Your goal –
Task for the records below: repeat the line containing "Given: Click the" and every line after it, exactly and with nothing else, but leave out the pictures.

---*---

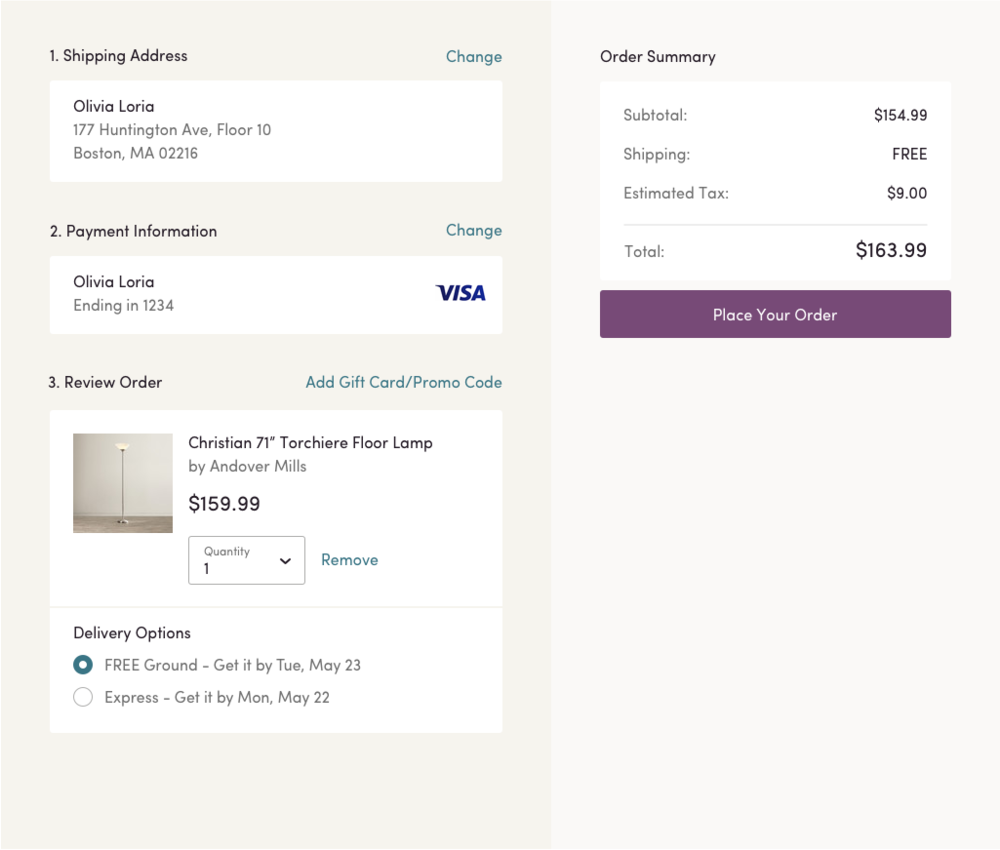Click the Review Order section heading
The image size is (1000, 850).
(105, 383)
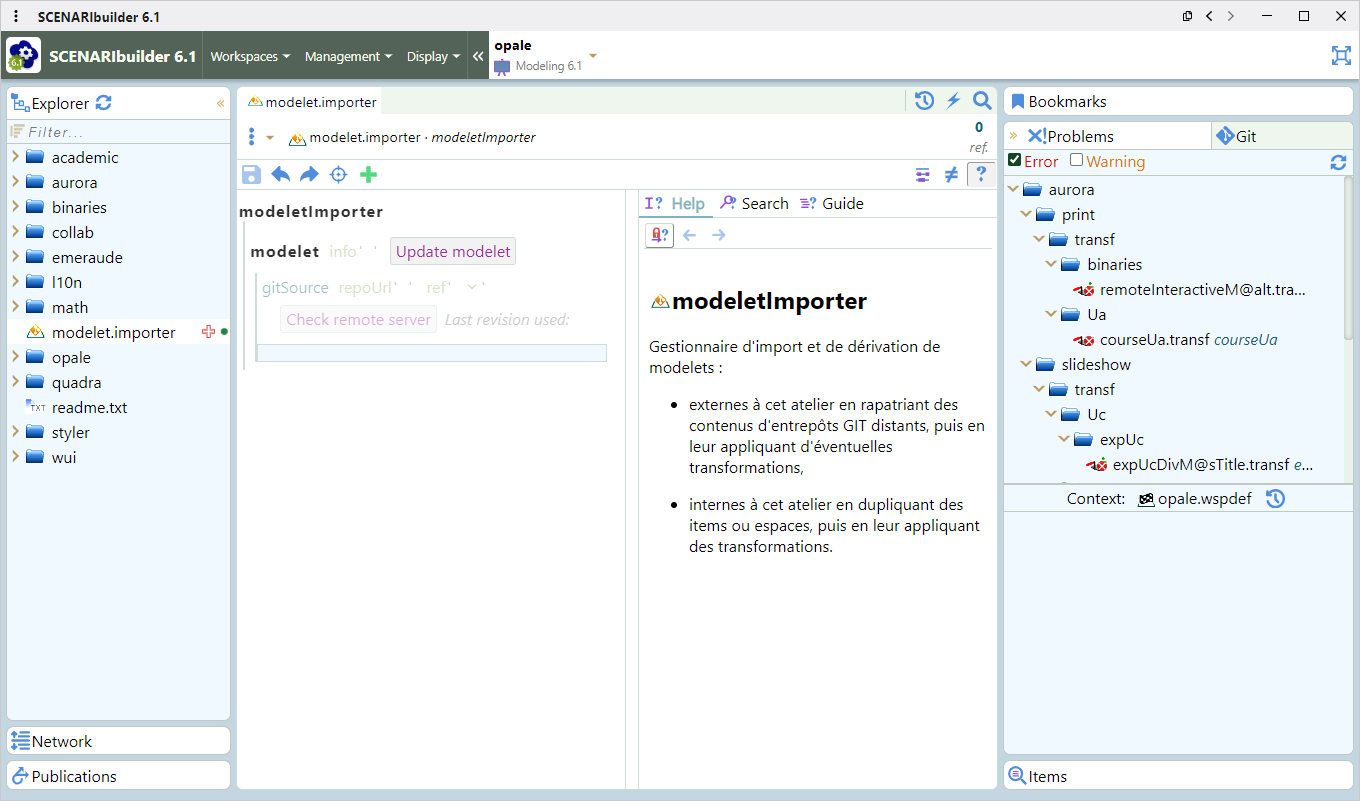
Task: Open the Display menu
Action: pyautogui.click(x=432, y=56)
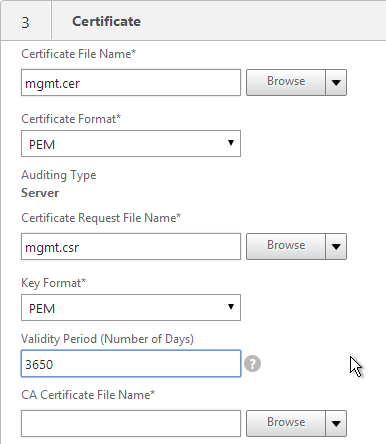Open Browse dropdown arrow for Certificate File Name
The width and height of the screenshot is (386, 444).
336,82
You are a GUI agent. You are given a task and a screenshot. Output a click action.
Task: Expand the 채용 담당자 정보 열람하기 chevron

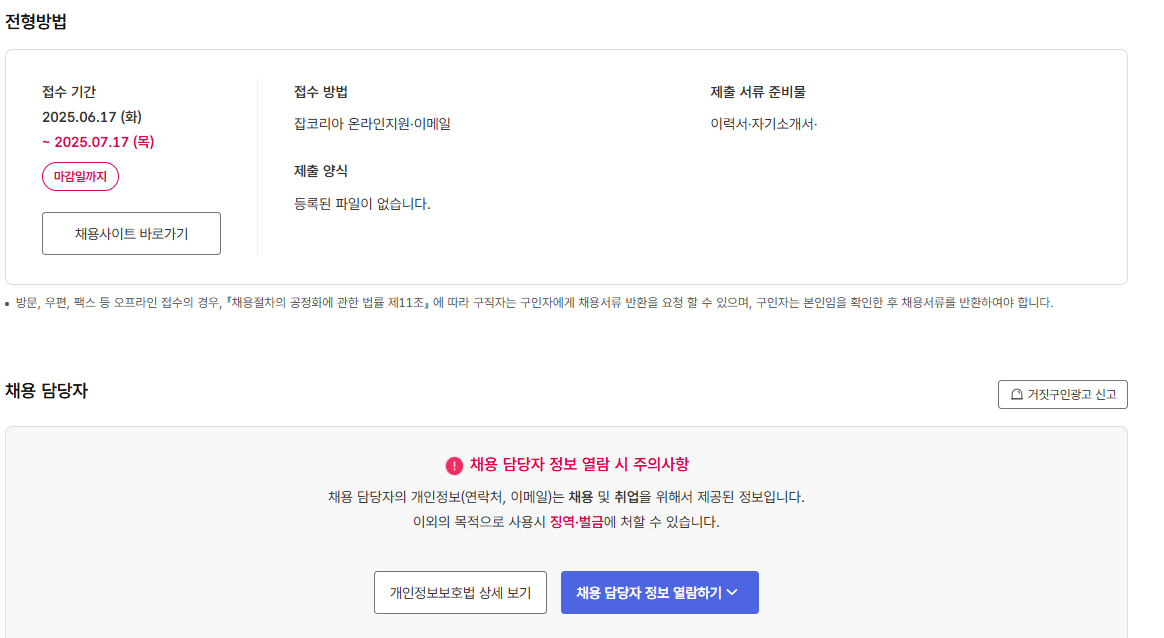732,592
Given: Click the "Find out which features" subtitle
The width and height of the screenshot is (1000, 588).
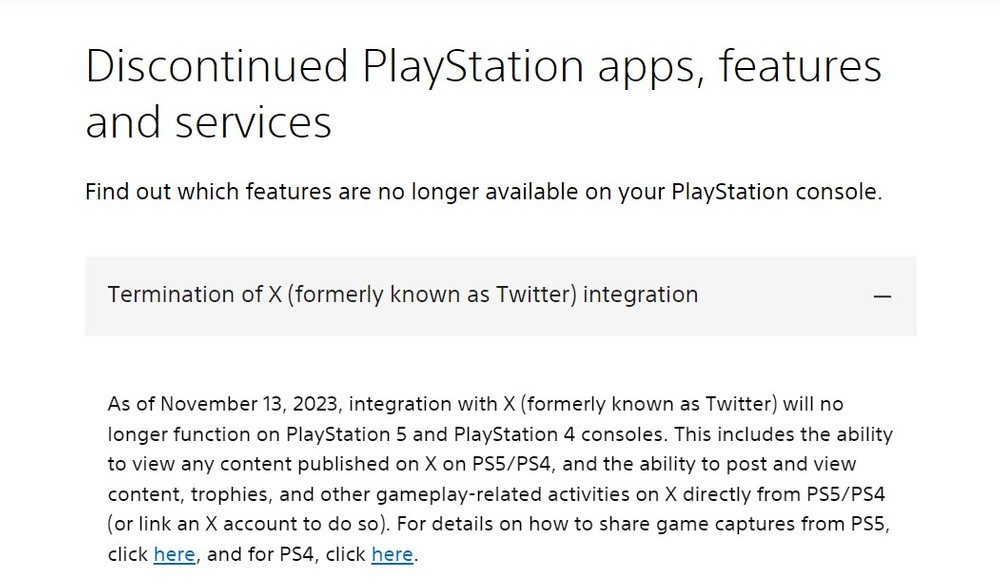Looking at the screenshot, I should click(x=483, y=191).
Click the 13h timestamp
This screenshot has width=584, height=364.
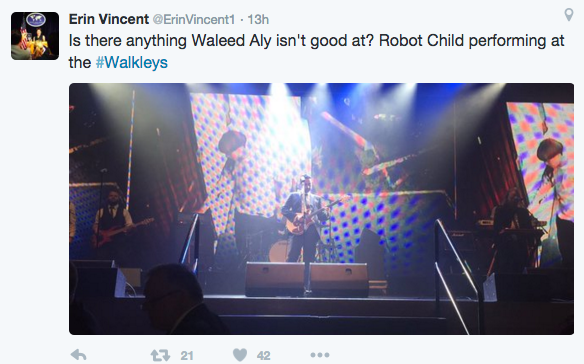(258, 19)
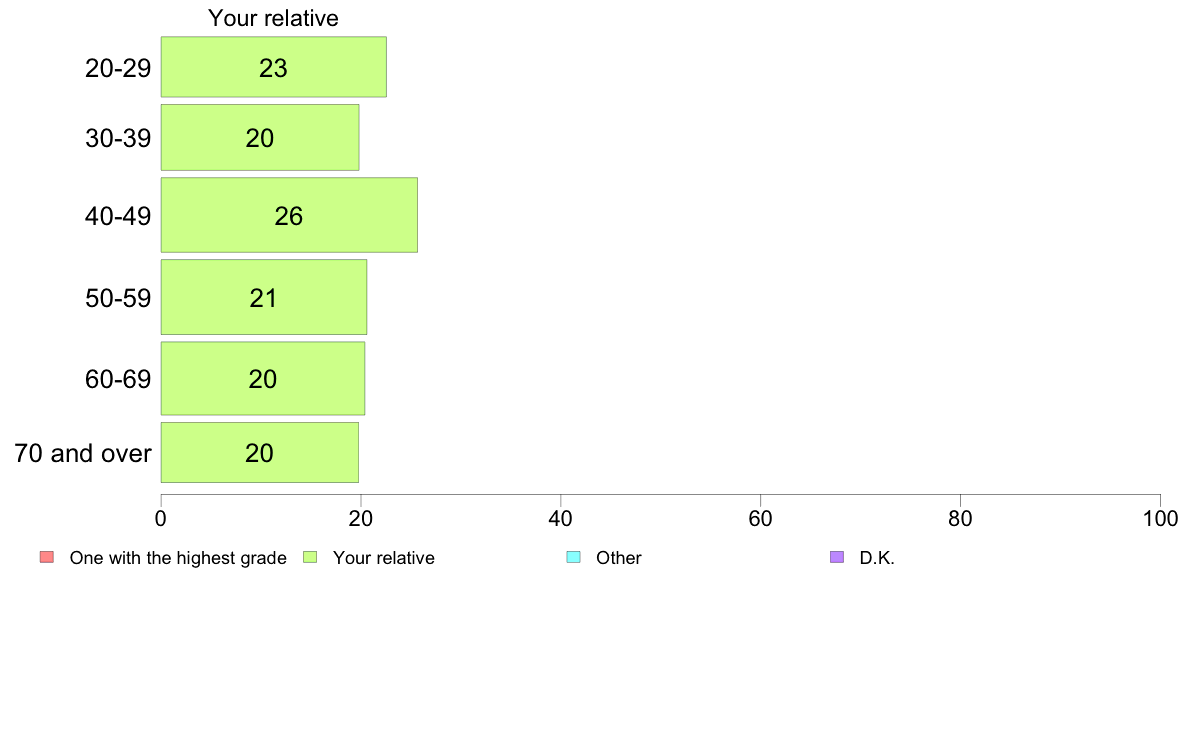This screenshot has width=1188, height=736.
Task: Select the 'Other' legend label text
Action: [x=618, y=558]
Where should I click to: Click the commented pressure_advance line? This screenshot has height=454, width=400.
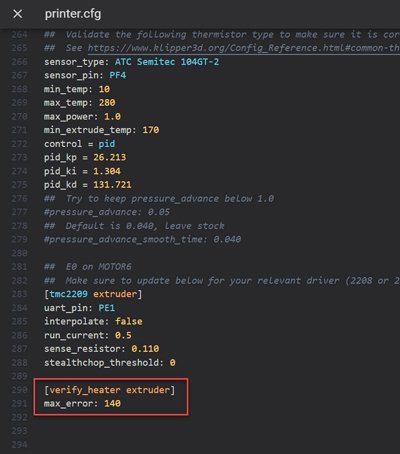[x=107, y=212]
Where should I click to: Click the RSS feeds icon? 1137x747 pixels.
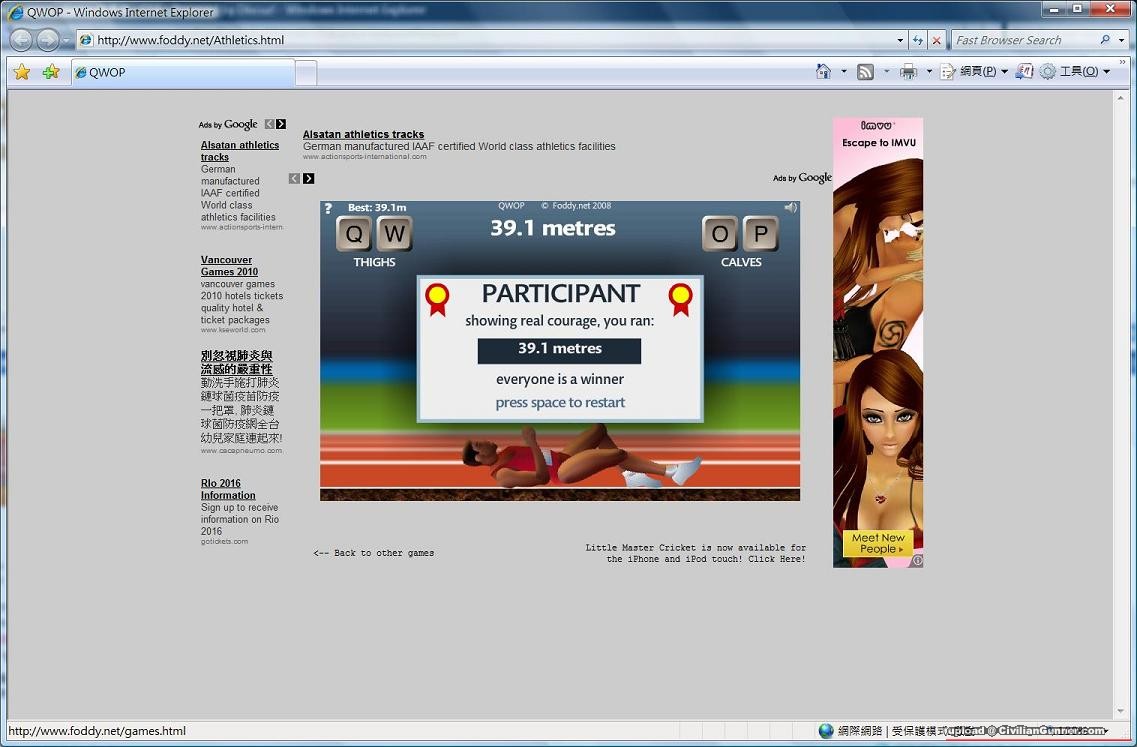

---*---

Worked solution –
Given: Click the "Find out which features" subtitle
The width and height of the screenshot is (1000, 588).
Looking at the screenshot, I should click(x=483, y=191).
Click the 13h timestamp
This screenshot has width=584, height=364.
(258, 19)
This screenshot has width=1188, height=736.
Task: Select the 'Other' legend label text
Action: [x=618, y=558]
Where should I click to: Click the commented pressure_advance line? This screenshot has height=454, width=400.
[x=107, y=212]
Where should I click to: Click the RSS feeds icon? 1137x747 pixels.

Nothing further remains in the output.